I used to think that in order to start over I would have to disappear. At the time, disappearing consisted of leaving the people and places I had always known. I couldn’t imagine a scenario where I’d be able to disappear while sitting still, but much of these past three years has felt this way.

At first my disappearance was uncomfortable. It didn’t feel like my choice. Something had happened to me, and because of that thing the life I had once knew no longer existed. The people who were every day characters had vanished. Sure, the pandemic had abruptly changed everyone’s lives, but my sudden need to sit and face myself after being on the run for years from my trauma inevitably cause a mental breakdown. I’m no doctor but I think the breakdown itself was caused by a few things. Drug abuse could have been a factor. I was abusing adderrall for a few years. But it was also the repeated experience of trauma while having a build up of unhealed trauma that I feel ultimately led me to a hospital with no exit doors for 2 weeks. They say that people are scared of the things they do not understand. I think they aren’t scared, they are just too impatient to listen. It has been my experience that people like to talk about themselves, I’m not saying I’m any different. But I’ve just found that when I broke down and needed someone, anyone, no one was there. I don’t know that fear was the factor though. I think it was indifference. I could no longer give to them, so my struggles became irrelevant.

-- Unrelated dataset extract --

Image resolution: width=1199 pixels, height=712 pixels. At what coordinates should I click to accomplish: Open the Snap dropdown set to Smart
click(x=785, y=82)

So what’s the point? Why is this bitter, resentful, point of view coming up? Well, the point is, throughout the past few years I’ve become best friends with myself. And every so often I’m met with a slew of people from my past that “check in” or need something or are mad at me for some undisclosed reason. And to be honest, I find that absolutely fascinating. I don’t go on social media, I don’t provide updates in places where people can find me. I’m silently raising my son by myself. I’ve formed completely new hobbies. I’ve started and maintained a new workout routine. Hell, I left a company I worked for for 15 years and have now been at the new job for almost 7 months!

And you know what’s fascinated me over this last week? My former “best friend” calls me for the first time in months to talk for a half hour about what she has going on in her life since something happened to her where she could use my support. This isn’t the only person that calls me just to talk about themselves. And I’m not saying I don’t want to hear about other people’s lives, no. What I’m saying is these “friends” don’t even give me the decency of asking how I’ve been. Has it always been this way? Am I just now noticing?

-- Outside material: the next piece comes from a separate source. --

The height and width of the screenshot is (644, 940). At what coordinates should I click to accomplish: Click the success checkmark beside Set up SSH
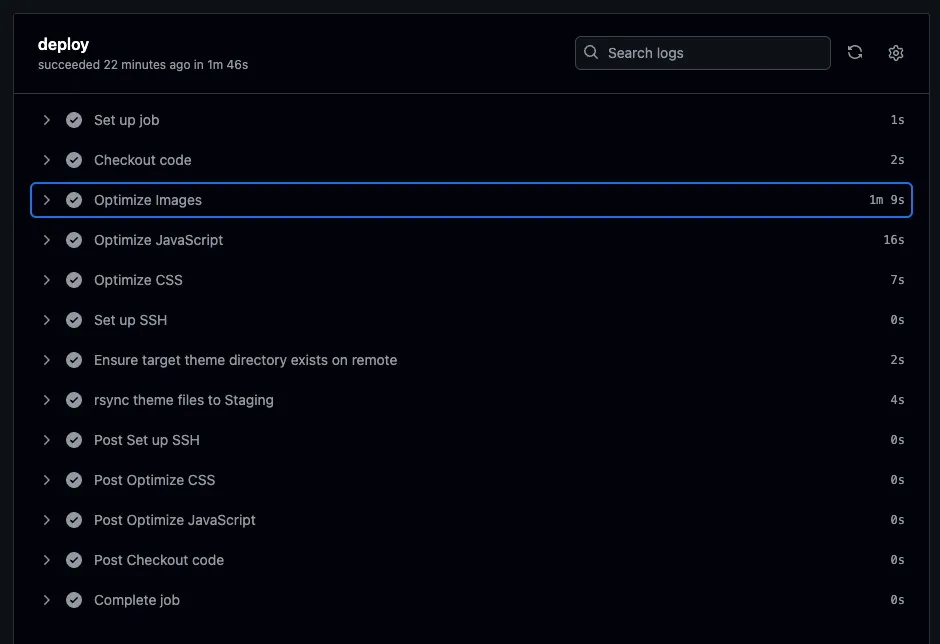point(74,320)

Then if I move on to the guy that’s reappeared, I get a message first thing Friday morning, “Would you still consider dating me if I was struggling with drugs?” How does a person respond to that? “Well, I’m completely sober, like haven’t even had a drink in over 2 years sober, so I’m not sure that we’d be compatible?” It’s just so strange. Have things always been this way?

Then I had my only family that lives close by reach out to try to get together soon. But I just can’t seem to want to put in the effort. All of the failures seem to keep popping in my head, “Where were you all the times I needed you”, “This isn’t what family means to me”, “Just because you’re blood doesn’t mean I have to do anything”. I just keep replaying all the times they would pressure me when I was already drowning in responsibility with no support. They don’t even know me. It feels like no one does.

That’s the thing of it all. I disappeared, I found myself. Before I was just flailing, hoping desperately to find someone to help me. Now that I’ve put myself back together, I’ve found the things I love. I put me first even when it feels uncomfortable. I love my own company. Sometimes I do get sad for myself though. Like today, when I met someone so nice when I was out shopping. “Why can’t I have more friends like that.” Who knows, maybe I can. One day. Maybe that’s the reason I had to go away and be with myself for so long. I had to realize what I think my time is worth. I had to put a value on myself. And it sure isn’t going to be with any friendship, family relationship, romantic partner that isnt reciprocal. I think what these people from my past haven’t fully realized yet is that the person I once was is never coming back. She left, disappeared somewhere inside of me. Now I’ve re-emerged, finally someone who loves myself for the first time. To them, I’m sure it’s confusing.